DATA.
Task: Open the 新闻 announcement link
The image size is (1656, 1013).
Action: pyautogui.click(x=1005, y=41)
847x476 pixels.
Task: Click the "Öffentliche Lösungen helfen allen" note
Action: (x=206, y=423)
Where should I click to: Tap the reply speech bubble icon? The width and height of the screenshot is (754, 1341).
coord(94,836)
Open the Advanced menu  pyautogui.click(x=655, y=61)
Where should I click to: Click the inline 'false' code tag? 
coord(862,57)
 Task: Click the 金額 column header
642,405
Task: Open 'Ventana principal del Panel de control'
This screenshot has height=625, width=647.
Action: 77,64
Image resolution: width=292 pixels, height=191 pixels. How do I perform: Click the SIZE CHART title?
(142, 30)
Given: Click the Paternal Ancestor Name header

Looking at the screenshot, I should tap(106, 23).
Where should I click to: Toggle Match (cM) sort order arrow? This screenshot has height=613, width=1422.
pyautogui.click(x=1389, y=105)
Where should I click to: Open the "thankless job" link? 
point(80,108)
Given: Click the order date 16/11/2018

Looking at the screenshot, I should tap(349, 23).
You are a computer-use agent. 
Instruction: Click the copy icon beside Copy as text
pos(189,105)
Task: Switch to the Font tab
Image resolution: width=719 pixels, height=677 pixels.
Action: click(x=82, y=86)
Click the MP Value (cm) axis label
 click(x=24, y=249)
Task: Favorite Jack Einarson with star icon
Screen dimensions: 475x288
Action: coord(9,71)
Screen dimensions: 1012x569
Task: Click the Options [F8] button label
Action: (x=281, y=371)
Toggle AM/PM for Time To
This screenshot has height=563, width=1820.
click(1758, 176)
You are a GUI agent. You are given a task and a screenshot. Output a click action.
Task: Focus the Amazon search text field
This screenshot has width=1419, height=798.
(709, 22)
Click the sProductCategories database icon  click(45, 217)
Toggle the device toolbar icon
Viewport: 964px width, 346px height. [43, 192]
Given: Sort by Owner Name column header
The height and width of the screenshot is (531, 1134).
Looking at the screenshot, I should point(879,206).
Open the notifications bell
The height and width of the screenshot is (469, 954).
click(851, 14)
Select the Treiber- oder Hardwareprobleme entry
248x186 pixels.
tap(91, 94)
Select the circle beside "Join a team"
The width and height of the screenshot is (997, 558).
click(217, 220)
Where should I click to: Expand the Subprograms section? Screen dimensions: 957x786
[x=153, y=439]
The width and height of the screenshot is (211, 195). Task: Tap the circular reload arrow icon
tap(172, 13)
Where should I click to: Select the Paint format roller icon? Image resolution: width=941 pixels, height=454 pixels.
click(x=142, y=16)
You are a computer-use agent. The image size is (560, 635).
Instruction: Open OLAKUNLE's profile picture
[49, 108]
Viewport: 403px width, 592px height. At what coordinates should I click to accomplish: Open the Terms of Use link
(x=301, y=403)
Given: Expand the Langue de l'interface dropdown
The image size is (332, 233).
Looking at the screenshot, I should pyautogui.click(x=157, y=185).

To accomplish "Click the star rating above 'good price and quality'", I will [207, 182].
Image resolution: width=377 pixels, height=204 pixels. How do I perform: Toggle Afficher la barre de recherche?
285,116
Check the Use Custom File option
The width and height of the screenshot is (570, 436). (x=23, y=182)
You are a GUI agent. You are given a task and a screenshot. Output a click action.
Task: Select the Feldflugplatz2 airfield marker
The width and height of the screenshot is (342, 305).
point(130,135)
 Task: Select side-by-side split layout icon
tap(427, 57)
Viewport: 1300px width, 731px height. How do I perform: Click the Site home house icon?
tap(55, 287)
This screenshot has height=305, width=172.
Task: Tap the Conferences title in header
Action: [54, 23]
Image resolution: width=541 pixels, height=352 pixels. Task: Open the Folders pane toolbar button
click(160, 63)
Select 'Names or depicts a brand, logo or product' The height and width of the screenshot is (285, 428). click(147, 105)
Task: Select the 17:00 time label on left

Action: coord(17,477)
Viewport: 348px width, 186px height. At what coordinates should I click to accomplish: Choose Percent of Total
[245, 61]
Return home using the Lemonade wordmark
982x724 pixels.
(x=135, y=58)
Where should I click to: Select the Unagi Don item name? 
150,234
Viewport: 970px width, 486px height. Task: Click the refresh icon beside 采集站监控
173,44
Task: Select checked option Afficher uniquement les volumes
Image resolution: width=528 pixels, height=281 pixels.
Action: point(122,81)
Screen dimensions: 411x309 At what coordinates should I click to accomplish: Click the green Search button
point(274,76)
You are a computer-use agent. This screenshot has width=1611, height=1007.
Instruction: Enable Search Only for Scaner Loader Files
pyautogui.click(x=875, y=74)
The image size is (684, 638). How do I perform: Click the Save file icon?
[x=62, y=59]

WHAT IS REQUIRED.
Could you show every line of the listing that holds the string "star"?

RESPONSE AREA.
Task: Favorite Jack Einarson with star icon
To accomplish "Click the star rating above 'good price and quality'", I will [207, 182].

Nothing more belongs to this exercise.